Although it is the third game in the series, the creators likened Hell's Highway to the Empire Strikes Back of the Brothers in Arms series. The game takes place during Operation Market-Garden, which was actually one of the Allies biggest missteps in World War II. This will create a good change of pace from most war games that usually only cover successful military operations. Aside from the storyline and setting, the game also plays extremely well.
After the video presentations, we were finally able to play through a couple levels of a near-finished build of the Xbox 360 version of the game. Hell's Highway plays similarly to previous titles with a good mix of strategy, squad mechanics, and, of course, shooting. Your squad is controlled using the left trigger. The commands are context sensitive so if you pull the trigger and aim at the ground, your squad will move to that position. If you do the same and aim at an enemy, they will lay suppressing fire upon them.
Suppression will work basically the same for enemies as it will for the player. Enemies have a gray circle above their head; the more fire directed towards them the more the circle will fill in with red. Once fully red, the enemy will be completely suppressed. This means they will fire less frequently, and when they do, their shots are far less accurate. Similarly, when you are fired upon, your screen will begin to grow red as the potential danger of being shot grows. The redder your screen, the more danger you are actually in. When this happens, you will need to find cover quickly or risk being picked off by your German adversaries.
Cover will function differently this time around. Instead of all cover being impervious to damage, as in the past, it will instead react realistically. Hiding behind an overturned table will only buy you a few seconds before it is completely shredded by enemy fire. Covering behind a pile of sandbags will afford safety from most gunfire, but a grenade or rocket could still send the cover flying. The destructible cover makes this game feel a lot more realistic and immersive than in any of the previous titles in the series. You'll no longer just be able to crouch behind a damage immune haystack and plan out your attacks at your leisure. This change forces players to constantly think on their feet about what to do next.
Graphically this game is gorgeous. The cinematics look exceptional, with tons of detail in character's faces such as scars and eyeballs that change shape as lighting changes. While not quite as sharp as the cinematics, actual gameplay looks great as well. Richly detailed characters and environments are made even better by great effects such as fire, explosions, camera grime, realistic lighting, and the red that fills your screen when in danger. The game also includes a slow motion death camera that will spring into action when appropriate. If you lob a grenade into a group of three foes, you will likely be treated to a cinematic view of their corpses, often missing limbs, flailing realistically through the air. Headshots can also trigger these events if spectacular enough, having brain matter splattering beautifully on nearby walls, buildings, and grass.
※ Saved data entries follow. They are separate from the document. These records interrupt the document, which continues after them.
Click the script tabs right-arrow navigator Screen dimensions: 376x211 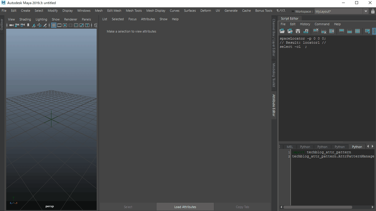coord(372,146)
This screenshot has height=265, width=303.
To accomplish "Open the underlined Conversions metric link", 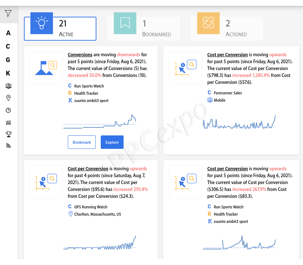I will click(80, 55).
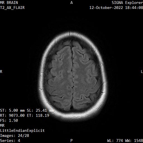Click the repetition time RT: 9073.00 text

click(x=12, y=115)
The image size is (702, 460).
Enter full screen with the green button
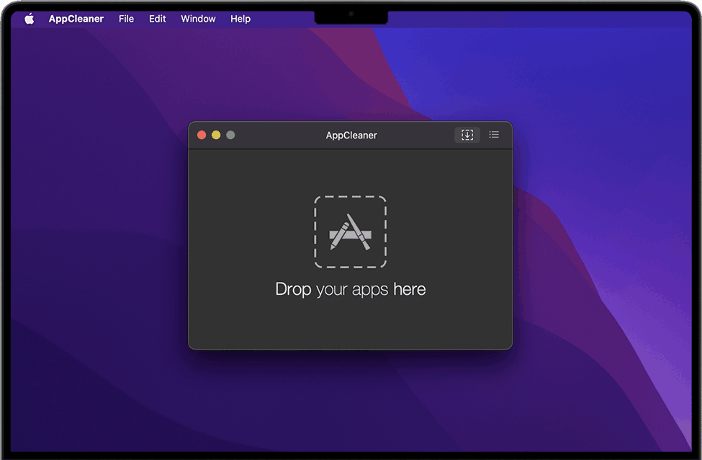pyautogui.click(x=230, y=134)
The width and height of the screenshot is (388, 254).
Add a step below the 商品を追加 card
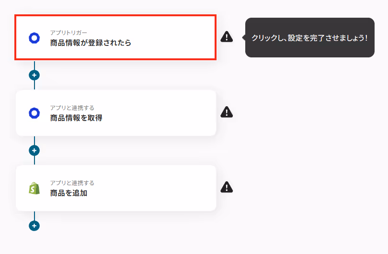point(34,226)
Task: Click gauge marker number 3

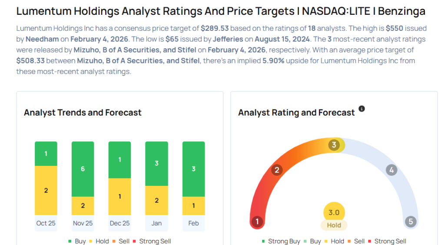Action: point(334,145)
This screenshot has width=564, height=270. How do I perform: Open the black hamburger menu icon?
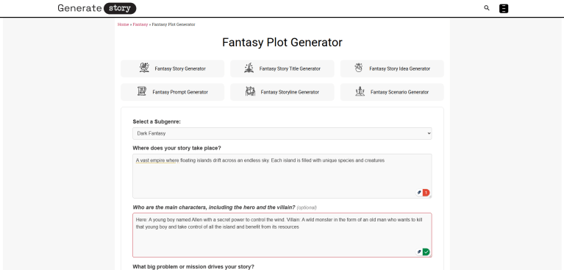pyautogui.click(x=504, y=8)
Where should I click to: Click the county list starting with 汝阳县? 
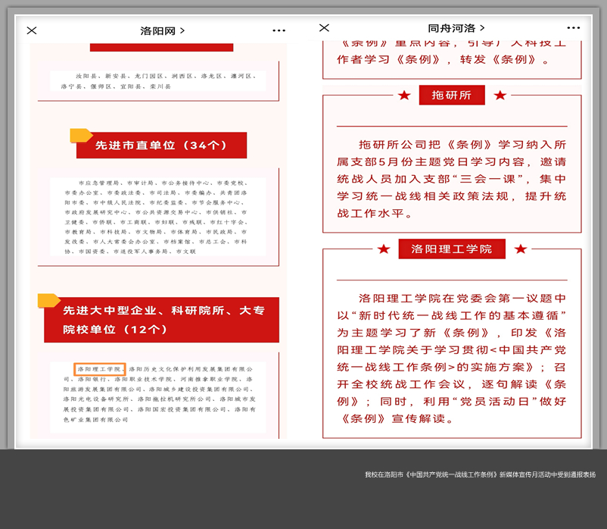tap(158, 81)
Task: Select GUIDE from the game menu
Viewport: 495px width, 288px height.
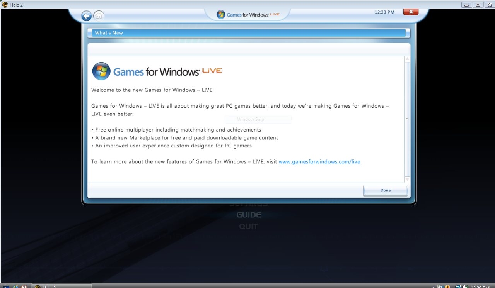Action: (x=249, y=215)
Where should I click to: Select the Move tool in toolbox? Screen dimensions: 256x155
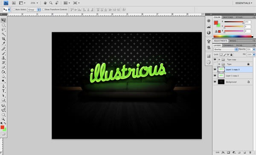[3, 20]
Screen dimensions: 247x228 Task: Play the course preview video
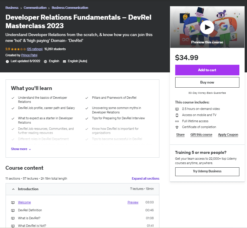(x=207, y=27)
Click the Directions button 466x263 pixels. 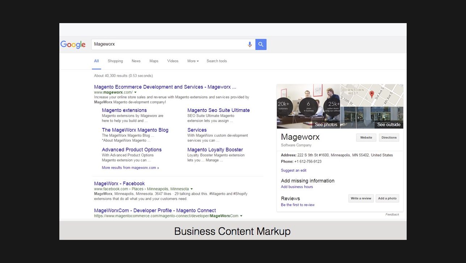[x=389, y=138]
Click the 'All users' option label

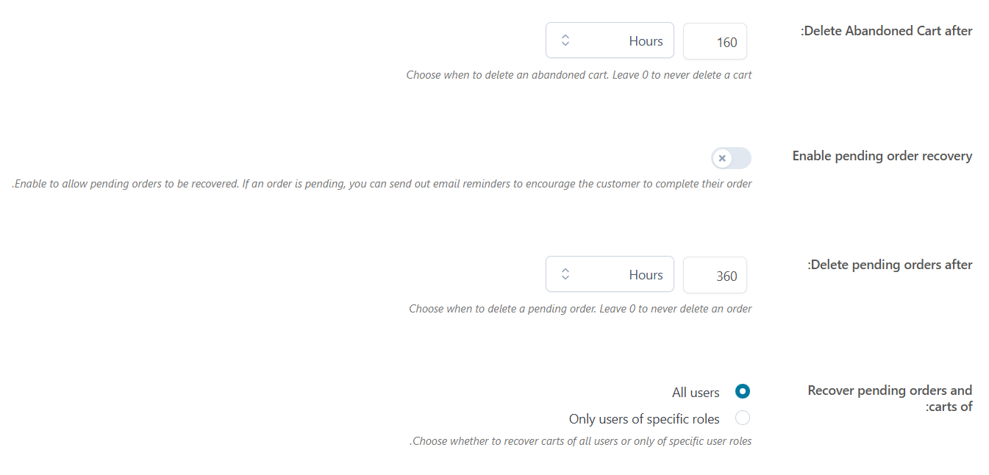696,393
Fans of the previous Brothers in Arms games will surely not be disappointed by Hell's Highway. All of the improvements that have been implemented should make this the best Brothers in Arms title yet, if not the best World War II shooter on the systems that it will be gracing. Unfortunately, Gearbox was unable to tell us anything about the multiplayer aspect of the game other than that it will exist. If their past outings are any basis for guessing, the online gameplay of Hell's Highway should be excellent as well. We'll just have to wait a couple of months to find out first hand.